* Task objective: Using the listing below, show all lines that hold the word "window".

* Data to process:
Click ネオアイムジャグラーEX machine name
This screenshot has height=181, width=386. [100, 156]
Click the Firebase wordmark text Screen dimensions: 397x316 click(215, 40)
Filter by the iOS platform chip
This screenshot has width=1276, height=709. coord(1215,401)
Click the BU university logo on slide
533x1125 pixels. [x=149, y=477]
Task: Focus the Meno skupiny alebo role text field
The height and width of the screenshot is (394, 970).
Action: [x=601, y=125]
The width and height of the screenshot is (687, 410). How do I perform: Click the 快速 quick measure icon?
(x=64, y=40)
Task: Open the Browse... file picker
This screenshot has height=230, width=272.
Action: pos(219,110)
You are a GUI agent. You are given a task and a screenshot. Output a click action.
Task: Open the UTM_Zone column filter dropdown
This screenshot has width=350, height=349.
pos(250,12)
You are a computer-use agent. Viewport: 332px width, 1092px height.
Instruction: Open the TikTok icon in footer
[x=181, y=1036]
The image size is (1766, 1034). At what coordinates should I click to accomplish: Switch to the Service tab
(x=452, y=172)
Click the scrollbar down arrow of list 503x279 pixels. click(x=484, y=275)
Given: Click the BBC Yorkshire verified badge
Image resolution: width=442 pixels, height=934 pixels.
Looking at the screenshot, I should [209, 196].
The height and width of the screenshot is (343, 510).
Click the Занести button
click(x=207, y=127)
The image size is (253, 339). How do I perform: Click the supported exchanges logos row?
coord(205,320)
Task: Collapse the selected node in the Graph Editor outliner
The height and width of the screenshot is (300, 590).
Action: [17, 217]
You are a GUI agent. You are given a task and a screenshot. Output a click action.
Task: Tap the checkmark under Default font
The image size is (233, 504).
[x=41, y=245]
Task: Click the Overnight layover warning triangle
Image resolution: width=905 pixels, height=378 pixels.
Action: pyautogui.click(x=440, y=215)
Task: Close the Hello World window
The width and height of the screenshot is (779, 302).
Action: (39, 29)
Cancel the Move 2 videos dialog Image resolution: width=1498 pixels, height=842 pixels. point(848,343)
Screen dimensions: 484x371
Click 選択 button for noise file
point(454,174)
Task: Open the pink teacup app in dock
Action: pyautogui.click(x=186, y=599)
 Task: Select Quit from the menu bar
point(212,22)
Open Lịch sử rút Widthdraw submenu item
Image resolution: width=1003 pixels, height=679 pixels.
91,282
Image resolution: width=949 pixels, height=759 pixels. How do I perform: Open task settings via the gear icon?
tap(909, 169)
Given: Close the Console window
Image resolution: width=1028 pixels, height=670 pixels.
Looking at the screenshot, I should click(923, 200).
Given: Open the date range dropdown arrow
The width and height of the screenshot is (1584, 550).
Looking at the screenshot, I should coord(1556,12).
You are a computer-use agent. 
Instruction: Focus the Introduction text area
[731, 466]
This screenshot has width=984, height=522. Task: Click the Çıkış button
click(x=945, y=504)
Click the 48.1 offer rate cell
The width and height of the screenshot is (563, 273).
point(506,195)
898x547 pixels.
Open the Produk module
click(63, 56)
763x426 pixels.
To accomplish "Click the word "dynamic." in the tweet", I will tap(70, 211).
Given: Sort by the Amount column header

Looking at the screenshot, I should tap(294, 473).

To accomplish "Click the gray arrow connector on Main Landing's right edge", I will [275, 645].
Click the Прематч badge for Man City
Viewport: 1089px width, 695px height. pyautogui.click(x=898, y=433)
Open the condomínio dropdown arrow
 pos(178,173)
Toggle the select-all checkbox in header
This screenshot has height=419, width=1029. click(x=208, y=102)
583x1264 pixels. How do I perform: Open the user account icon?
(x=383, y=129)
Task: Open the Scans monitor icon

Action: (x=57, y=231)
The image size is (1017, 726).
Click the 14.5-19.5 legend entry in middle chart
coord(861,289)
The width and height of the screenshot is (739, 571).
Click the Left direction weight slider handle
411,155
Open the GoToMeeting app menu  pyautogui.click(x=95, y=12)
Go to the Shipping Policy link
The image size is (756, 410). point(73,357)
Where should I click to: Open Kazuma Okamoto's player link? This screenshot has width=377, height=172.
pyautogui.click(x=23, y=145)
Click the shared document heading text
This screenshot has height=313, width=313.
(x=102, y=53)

* Reply to the exercise:
Task: Close the Hello World window
Given: Close the Console window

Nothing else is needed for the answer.